# AIM OF THE TASK:
Exclude the pictures, then repeat exactly each line from the one containing "Screen dimensions: 916x516" to the final line of the records that follow.

# MATERIAL PROVIDED:
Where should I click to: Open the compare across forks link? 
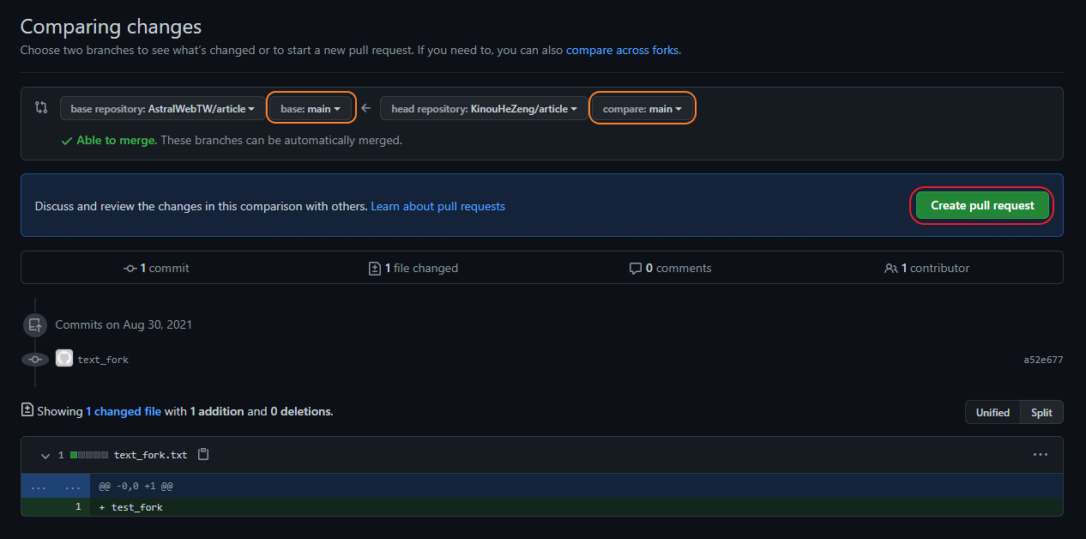click(622, 50)
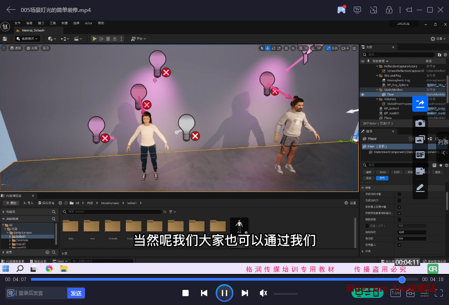449x305 pixels.
Task: Cast the video using the TV icon
Action: pyautogui.click(x=357, y=10)
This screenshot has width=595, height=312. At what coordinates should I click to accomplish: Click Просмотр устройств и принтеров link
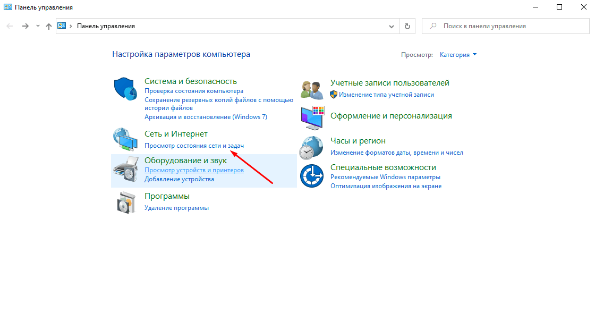coord(194,170)
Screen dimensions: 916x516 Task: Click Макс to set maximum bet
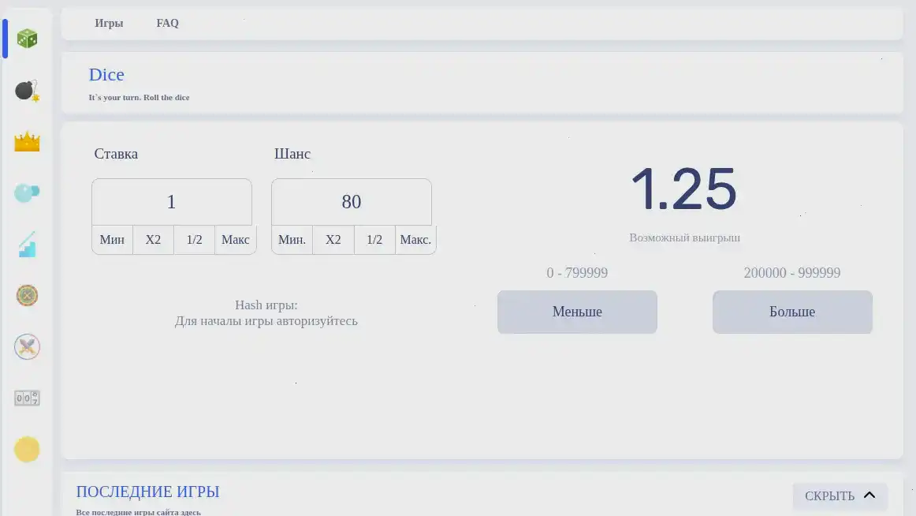coord(235,239)
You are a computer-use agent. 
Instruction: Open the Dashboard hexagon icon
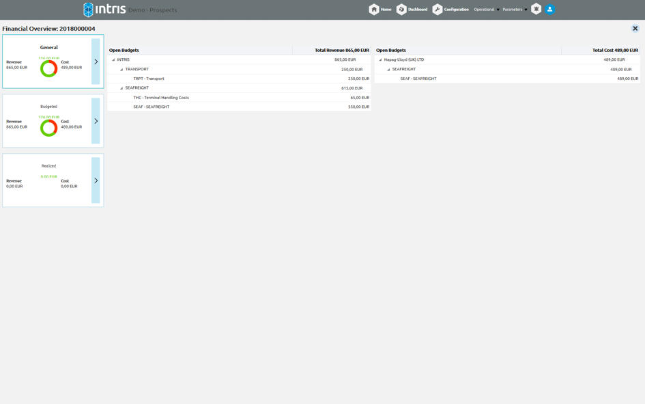click(x=401, y=10)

# OUTPUT FOR THIS TASK:
Screen dimensions: 916x516 Task: Click Макс to set maximum bet
coord(235,239)
You are a computer-use agent. 
Instruction: Open the Dashboard hexagon icon
click(x=401, y=10)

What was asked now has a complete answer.